━━ GIVEN DATA
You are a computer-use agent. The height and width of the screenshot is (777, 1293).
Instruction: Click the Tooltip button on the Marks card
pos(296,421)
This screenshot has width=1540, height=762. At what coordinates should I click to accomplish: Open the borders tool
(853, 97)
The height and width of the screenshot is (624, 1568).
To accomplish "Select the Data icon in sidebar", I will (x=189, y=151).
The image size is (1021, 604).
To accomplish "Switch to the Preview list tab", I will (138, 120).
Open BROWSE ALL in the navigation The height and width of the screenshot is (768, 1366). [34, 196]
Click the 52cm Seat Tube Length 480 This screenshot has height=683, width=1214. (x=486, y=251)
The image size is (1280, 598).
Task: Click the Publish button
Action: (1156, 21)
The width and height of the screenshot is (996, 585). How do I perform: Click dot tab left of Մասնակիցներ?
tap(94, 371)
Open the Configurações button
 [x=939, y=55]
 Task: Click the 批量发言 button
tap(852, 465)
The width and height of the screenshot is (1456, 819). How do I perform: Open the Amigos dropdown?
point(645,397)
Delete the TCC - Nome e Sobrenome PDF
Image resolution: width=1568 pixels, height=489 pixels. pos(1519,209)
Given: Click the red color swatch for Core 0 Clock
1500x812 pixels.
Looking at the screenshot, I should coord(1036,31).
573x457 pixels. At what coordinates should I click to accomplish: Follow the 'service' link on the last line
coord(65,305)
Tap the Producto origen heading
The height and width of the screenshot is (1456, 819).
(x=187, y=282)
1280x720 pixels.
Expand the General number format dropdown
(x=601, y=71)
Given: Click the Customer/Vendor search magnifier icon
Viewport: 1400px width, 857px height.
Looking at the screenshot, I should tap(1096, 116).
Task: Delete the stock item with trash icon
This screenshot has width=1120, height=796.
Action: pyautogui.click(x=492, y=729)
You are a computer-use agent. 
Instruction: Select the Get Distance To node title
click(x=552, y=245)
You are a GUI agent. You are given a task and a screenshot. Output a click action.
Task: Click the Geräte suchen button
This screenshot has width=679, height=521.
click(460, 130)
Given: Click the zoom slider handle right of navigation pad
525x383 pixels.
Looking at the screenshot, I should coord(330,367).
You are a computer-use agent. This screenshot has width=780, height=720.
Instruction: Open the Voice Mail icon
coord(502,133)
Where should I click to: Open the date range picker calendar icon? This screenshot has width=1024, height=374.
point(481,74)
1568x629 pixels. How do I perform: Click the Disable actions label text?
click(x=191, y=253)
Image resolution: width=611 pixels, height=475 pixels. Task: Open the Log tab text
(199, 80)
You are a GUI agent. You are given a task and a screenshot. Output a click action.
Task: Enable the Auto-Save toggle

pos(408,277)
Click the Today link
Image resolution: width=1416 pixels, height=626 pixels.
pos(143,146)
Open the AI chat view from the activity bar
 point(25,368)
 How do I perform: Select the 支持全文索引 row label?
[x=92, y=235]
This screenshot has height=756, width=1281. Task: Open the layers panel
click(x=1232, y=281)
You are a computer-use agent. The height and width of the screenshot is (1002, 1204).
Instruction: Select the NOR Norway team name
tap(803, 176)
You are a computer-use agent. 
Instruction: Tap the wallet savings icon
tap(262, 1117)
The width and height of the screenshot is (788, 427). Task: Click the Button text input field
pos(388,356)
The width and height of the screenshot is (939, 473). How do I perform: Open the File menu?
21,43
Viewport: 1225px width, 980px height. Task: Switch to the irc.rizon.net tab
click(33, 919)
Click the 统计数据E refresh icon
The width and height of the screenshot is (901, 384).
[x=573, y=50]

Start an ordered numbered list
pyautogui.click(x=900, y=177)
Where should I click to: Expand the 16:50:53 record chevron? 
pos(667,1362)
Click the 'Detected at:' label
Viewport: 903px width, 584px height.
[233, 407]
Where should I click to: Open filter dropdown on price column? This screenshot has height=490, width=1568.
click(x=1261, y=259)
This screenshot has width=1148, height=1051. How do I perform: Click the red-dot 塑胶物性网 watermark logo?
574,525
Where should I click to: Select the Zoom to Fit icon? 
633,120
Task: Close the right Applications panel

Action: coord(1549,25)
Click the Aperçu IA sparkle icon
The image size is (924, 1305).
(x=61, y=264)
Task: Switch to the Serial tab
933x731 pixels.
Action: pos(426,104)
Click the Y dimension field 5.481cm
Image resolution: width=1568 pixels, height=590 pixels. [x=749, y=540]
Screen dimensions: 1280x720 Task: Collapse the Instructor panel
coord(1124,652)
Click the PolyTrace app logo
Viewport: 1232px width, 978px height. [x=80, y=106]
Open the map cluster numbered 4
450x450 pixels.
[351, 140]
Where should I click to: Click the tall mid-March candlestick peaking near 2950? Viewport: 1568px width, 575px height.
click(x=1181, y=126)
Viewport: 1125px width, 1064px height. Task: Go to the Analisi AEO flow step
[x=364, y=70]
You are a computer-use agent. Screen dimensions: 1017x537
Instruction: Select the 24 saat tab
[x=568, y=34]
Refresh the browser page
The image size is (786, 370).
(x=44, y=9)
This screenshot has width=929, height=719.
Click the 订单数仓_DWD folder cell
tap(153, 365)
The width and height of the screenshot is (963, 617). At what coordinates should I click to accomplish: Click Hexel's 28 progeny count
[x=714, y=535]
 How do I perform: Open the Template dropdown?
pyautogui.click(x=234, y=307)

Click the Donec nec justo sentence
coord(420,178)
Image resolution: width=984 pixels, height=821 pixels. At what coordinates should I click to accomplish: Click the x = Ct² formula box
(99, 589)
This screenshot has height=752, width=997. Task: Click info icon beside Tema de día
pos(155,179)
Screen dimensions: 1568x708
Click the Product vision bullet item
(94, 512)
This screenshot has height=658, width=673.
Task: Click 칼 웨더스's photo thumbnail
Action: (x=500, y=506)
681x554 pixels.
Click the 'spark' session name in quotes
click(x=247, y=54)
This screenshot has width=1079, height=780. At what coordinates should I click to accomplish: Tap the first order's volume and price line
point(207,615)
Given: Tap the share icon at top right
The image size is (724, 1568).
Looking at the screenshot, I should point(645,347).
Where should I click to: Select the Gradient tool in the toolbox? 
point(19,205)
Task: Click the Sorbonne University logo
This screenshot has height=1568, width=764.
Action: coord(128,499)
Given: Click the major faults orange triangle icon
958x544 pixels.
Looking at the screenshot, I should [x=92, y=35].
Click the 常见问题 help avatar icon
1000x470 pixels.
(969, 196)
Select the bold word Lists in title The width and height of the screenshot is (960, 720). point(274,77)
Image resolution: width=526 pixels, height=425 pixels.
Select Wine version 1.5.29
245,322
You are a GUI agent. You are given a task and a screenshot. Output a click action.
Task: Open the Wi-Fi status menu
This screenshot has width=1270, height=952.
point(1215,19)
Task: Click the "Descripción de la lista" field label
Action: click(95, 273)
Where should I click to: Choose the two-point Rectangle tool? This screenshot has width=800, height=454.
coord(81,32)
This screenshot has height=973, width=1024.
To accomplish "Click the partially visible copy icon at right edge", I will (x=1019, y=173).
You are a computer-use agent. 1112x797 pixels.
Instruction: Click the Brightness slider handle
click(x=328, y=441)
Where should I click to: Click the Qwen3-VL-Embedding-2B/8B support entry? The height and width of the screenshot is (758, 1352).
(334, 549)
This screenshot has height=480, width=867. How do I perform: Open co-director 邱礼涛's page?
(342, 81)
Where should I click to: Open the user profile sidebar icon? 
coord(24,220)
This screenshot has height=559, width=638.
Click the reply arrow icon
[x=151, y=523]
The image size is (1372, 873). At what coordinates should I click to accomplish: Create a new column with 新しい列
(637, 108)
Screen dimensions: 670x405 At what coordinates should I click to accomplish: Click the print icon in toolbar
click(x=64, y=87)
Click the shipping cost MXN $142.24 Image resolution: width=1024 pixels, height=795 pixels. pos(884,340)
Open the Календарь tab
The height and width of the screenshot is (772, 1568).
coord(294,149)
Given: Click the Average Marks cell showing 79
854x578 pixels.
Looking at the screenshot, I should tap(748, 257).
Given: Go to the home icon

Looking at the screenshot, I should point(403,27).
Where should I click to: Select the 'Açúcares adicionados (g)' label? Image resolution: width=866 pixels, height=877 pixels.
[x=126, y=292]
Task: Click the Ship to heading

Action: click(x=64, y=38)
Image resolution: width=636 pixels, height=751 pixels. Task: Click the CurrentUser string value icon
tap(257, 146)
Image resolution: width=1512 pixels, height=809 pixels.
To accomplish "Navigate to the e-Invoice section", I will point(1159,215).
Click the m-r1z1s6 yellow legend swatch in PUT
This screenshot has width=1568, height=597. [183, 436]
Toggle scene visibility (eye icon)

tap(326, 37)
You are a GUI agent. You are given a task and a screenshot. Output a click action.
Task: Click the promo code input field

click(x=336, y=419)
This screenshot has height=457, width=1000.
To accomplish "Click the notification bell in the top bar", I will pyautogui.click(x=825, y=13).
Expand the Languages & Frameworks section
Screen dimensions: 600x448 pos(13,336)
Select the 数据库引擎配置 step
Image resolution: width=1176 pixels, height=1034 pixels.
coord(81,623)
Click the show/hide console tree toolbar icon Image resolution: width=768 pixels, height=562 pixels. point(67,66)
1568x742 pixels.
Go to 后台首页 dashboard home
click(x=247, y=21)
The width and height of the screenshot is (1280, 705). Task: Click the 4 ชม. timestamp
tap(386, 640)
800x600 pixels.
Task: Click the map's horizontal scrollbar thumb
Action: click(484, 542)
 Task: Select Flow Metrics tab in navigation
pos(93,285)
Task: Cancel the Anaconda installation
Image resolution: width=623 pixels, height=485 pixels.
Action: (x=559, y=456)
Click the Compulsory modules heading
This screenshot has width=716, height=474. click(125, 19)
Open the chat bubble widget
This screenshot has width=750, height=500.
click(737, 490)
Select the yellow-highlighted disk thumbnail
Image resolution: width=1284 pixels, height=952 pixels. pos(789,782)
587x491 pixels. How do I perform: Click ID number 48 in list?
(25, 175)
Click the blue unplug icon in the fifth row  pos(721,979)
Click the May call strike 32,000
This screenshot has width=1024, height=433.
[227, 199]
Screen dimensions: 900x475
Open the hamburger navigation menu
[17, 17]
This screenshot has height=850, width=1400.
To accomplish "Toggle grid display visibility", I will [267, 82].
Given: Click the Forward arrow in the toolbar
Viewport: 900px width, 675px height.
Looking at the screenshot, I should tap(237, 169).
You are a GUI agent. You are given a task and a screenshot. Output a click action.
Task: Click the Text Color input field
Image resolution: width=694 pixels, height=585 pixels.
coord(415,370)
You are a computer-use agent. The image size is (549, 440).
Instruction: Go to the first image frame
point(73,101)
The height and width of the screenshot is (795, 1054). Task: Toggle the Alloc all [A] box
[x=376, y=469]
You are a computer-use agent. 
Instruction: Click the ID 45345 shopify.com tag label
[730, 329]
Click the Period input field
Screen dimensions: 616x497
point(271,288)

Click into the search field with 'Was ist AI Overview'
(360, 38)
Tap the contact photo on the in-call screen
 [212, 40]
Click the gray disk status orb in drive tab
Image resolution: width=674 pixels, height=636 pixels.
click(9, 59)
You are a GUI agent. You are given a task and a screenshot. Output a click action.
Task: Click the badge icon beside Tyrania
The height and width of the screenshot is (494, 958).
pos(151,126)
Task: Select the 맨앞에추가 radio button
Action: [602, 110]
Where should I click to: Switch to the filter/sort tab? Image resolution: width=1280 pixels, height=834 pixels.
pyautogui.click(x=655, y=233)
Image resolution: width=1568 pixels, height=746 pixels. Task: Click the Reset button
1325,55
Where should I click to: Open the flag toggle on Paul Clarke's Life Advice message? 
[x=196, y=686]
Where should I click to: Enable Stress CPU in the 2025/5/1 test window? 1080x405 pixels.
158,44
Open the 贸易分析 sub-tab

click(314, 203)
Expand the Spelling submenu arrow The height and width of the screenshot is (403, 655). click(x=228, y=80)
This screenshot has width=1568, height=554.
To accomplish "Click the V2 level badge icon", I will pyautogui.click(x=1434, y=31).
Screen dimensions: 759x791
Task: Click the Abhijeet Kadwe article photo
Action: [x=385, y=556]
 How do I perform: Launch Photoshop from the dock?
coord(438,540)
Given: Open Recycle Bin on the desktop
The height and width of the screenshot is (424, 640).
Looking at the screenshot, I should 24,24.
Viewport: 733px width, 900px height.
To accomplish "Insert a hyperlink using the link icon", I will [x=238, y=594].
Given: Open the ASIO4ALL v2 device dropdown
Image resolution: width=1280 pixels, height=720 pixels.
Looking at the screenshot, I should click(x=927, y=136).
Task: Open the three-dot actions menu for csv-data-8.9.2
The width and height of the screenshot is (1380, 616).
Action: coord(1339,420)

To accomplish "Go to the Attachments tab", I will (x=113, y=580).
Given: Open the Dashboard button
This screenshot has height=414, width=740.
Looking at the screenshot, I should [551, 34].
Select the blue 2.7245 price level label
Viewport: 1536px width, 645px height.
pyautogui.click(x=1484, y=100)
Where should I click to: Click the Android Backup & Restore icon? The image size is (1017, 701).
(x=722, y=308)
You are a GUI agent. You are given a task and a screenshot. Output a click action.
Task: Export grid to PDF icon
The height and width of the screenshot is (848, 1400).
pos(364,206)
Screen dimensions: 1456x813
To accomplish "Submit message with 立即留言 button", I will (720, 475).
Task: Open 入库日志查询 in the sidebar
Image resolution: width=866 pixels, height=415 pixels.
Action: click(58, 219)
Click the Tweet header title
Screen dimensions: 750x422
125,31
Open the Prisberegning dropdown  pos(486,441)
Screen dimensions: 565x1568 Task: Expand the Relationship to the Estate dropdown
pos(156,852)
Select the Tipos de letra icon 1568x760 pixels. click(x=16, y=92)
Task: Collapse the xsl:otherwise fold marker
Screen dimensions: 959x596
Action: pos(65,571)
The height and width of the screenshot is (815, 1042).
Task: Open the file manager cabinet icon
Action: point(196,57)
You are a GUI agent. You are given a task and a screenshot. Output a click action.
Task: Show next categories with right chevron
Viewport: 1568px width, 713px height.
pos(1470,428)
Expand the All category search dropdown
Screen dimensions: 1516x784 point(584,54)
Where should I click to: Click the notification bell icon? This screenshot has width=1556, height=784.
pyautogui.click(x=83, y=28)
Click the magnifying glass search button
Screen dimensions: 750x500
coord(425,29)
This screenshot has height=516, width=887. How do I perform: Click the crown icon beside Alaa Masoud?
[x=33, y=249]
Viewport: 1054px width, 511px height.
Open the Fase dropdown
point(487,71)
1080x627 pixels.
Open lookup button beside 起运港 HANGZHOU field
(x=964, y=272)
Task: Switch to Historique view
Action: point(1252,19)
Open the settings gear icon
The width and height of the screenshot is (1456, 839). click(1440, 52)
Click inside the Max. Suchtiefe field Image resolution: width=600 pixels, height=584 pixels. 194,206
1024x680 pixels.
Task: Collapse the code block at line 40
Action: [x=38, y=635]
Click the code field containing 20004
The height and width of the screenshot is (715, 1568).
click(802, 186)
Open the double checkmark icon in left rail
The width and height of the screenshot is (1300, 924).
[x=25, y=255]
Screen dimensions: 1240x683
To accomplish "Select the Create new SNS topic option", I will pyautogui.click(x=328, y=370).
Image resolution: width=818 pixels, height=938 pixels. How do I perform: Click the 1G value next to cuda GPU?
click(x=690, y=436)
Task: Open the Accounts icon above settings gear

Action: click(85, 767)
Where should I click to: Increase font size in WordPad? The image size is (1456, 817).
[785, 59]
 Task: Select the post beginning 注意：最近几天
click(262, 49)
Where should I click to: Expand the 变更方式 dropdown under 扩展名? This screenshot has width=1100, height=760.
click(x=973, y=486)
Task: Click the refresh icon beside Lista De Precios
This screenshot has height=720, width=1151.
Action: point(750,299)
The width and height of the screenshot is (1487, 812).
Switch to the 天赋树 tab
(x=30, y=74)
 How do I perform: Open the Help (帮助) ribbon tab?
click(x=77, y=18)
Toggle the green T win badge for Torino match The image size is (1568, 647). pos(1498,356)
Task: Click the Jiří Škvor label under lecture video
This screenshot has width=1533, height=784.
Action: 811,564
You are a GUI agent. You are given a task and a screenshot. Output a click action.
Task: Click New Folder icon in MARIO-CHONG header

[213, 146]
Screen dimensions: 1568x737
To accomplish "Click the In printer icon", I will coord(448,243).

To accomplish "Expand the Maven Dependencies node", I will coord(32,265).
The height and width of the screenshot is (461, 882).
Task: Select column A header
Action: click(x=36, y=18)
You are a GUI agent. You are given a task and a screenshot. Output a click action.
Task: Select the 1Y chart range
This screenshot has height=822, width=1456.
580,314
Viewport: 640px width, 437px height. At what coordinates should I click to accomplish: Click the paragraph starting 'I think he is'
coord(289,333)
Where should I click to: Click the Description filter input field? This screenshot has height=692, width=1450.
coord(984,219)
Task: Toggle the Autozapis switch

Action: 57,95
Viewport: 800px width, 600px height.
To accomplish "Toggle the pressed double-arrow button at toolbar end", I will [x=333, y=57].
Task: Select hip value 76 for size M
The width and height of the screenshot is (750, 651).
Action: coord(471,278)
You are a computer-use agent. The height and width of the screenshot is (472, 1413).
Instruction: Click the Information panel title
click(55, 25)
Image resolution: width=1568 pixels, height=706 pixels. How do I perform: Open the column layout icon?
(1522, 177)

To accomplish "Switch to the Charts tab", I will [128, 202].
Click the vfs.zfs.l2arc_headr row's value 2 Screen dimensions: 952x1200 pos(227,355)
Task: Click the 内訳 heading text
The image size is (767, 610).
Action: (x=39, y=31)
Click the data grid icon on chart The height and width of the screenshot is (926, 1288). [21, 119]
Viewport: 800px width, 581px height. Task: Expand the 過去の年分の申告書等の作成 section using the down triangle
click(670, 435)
━━━━
_EXERCISE DETAILS_: Please let your answer be exactly the lines from the one holding "Task: Select hip value 76 for size M" through the last line of the entries above, both ends included.

_RESPONSE TO THE EXERCISE_:
Task: Select hip value 76 for size M
The width and height of the screenshot is (750, 651).
Action: coord(471,278)
You are a computer-use agent. The height and width of the screenshot is (472, 1413).
Instruction: Click the Information panel title
click(55, 25)
Image resolution: width=1568 pixels, height=706 pixels. How do I perform: Open the column layout icon?
(1522, 177)

To accomplish "Switch to the Charts tab", I will [128, 202].
Click the vfs.zfs.l2arc_headr row's value 2 Screen dimensions: 952x1200 pos(227,355)
Task: Click the 内訳 heading text
The image size is (767, 610).
Action: (x=39, y=31)
Click the data grid icon on chart The height and width of the screenshot is (926, 1288). [21, 119]
Viewport: 800px width, 581px height. Task: Expand the 過去の年分の申告書等の作成 section using the down triangle
click(670, 435)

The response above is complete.